-------- TESTO DA LEGGERE --------

La società si è quotata in Borsa. Gaetano Blandini (Siae): “La piattaforma ha contribuito ad aumentare la fruizione della musica legale. Ma c'è un gap tra il fatturato di questi provider e i soldi che arrivano agli autori”

Quando nel 1936 Walter Benjamin pubblicò la prima edizione del suo saggio “L'opera d'arte nell'epoca della sua riproducibilità tecnica” probabilmente immaginava già cosa sarebbe successo nei decenni a venire. Ma di certo non poteva immaginare che un giorno sarebbero scomparsi i rullini fotografici, il cinema sarebbe diventato fruibile da uno smartphone, la musica sarebbe diventata “liquida”. 

 

Oggi che Spotify si quota in Borsa, che il suo fondatore Daniel Ek viene considerato, al pari di Mark Zuckerberg, Jeff Bezos, Larry Page e Sergej Brine, tra i rivoluzionari del Terzo millennio, il titolo di quel saggio torna alla memoria come domanda: che ne è stato della musica nell'epoca della sua ormai “iper” riproducibilità tecnica? Nell'èra dello streaming che consente a chiunque di ascoltare ciò che vuole, quando vuole, dove vuole? Ma soprattutto come questo ha cambiato il modo di essere artista?

  

Perché se è vero che Spotify ha un valore di mercato di circa 26 miliardi di dollari, se è vero che la piattaforma di streaming continua e continuerà ad aumentare il proprio numero di utenti, la domanda che un po' tutti si fanno è: quanto di questo valore viene effettivamente trasferito ai musicisti? Lo streaming è un'opportunità o piuttosto lo strumento che ha “ucciso” la  musica spogliandola di passione e romanticismo e trasformandola in un sottofondo più o meno monotono delle nostre giornate?

  

“Ci sono luci e ombre - dice al Foglio il direttore generale della Siae, Gaetano Blandini (foto a sinistra) - La 'luce' principale è che con Spotify è aumentata la fruizione della musica legale. E che questo è avvenuto attraverso una società europea che ha così dimostrato che quando si parla di streaming musicale non ci sono solo i grandi colossi angloamericani. Si tratta di un mercato in continua espansione che è destinato ad esplodere non appena Spotify riuscirà a penetrare anche in Cina e India. L'altro aspetto che secondo me è positivo, è che si tratta di un servizio musicale 'puro'”.

  

Blandini ricorda che attualmente Siae è al 7° posto al mondo tra le collecting society (le società che si occupano della gestione collettiva dei diritti d'autore) e “anche se parliamo di numeri piccoli, nel nostro bilancio gli introiti dal mercato multimediale e online stanno crescendo a ritmi impressionanti e sono passati dai 6,7 milioni di euro del 2012 ai 17,6 milioni di euro del 2016. Il problema e qui veniamo alle 'ombre' è il cosiddetto value gap, la differenza di valore tra il fatturato di questi provider e i soldi che arrivano agli autori”.

  

“Il mio presidente, Filippo Sugar - prosegue - racconta sempre che il primo disco di successo di Lucio Dalla è arrivato dopo che il suo editore musicale ne aveva prodotti sei che erano stati un fallimento. Ecco, se i soldi che arrivano agli aventi diritto (editori, autori, case di produzione, performer) sono pochi si perde la potenzialità di investimento, cioè il segreto del successo di ogni musicista, la capacità di riconoscere un talento ed investire per farlo emergere”.

-------- ESTRATTI DI DATI --------

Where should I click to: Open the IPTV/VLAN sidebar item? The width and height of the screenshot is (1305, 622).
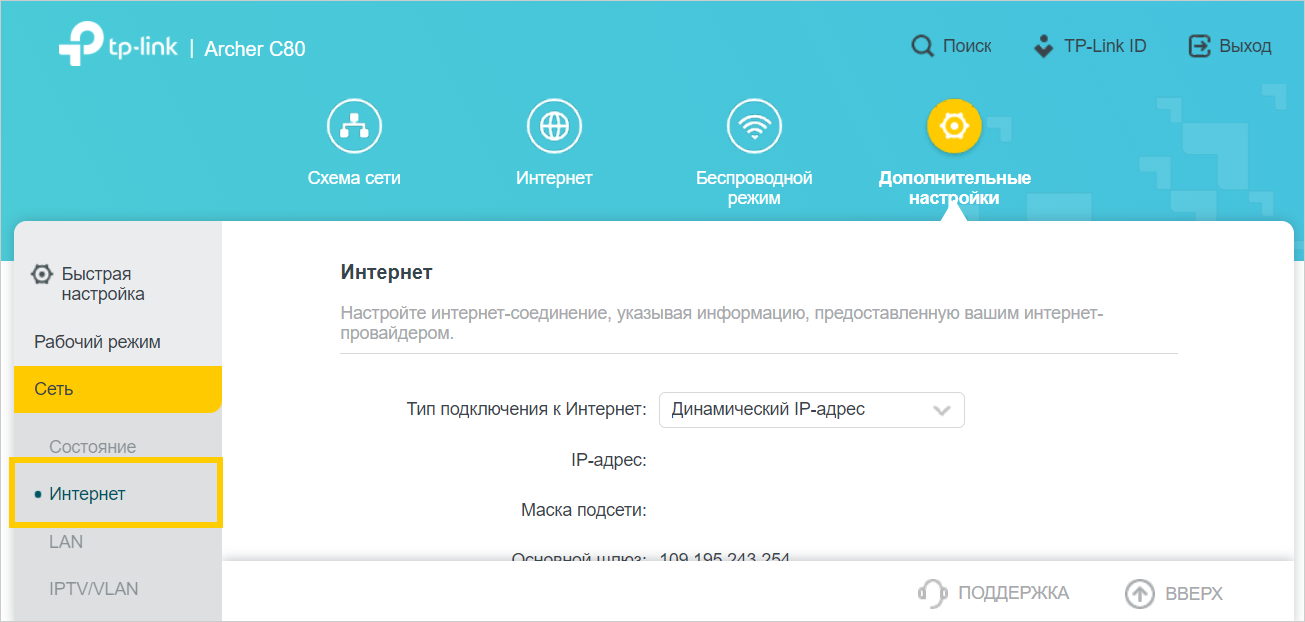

--------
-------- ESTRATTI DI DATI --------

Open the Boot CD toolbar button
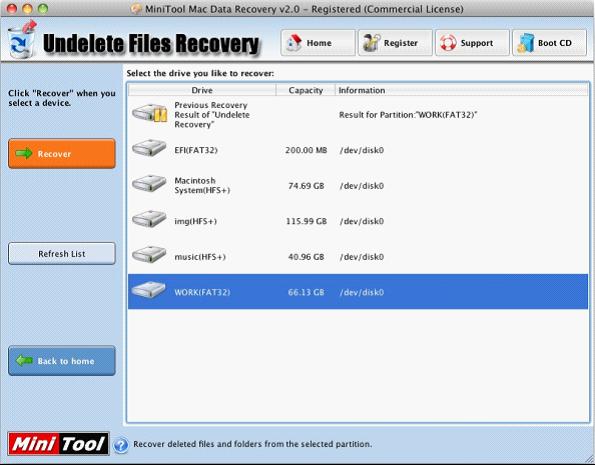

--------

* _DA FARE_
- 1) Rispondi a queste domande sul testo su Spotify:
(a) In che anno Walter Benjamin pubblicò la prima edizione del suo saggio?
(b) Qual è il valore di mercato approssimativo di Spotify?
(c) A quanto ammontavano nel 2016 gli introiti della Siae dal mercato multimediale e online?
- 2) Riprendi il testo su Spotify e sui compensi agli autori, proseguendo dopo l'ultima frase riportata.

* _RISPOSTE AI COMPITI_
- 1)
(a) Nel 1936.
(b) Circa 26 miliardi di dollari.
(c) 17,6 milioni di euro.

- 2)
   

Siae dal 2013 si sta attrezzando anche a livello europeo. “Stanno nascendo degli hub di collecting society che ci permettano di negoziare, insieme, condizioni più favorevoli con i provider come Spotify. Al momento in Europa ce ne sono due: Armonia, che abbiamo fondato insieme alla francese Sacem e alla spagnola Sgae, è poi c'è Ice che è invece stata creata dalla tedesca Gema insieme agli inglesi di Prs e gli svedesi di Stim. In questo modo riusciamo a ottenere una negoziazione migliore e a produrre una certa equità, evitando che alcuni nostri iscritti vengano favoriti a danno di altri. Dopotutto, come raccontato i dati del rapporto Italia creativa, l'industria creativa è il terzo datore di lavoro nel nostro Paese, con un valore economico di 48 miliardi che rappresenta il 3 per cento del Pil. Si tratta di un patrimonio che non possiamo perdere. Soprattutto se a metterlo in crisi sono provider che non solo non creano lavoro, ma spesso non lasciano un soldo del loro fatturato sul nostro territorio”.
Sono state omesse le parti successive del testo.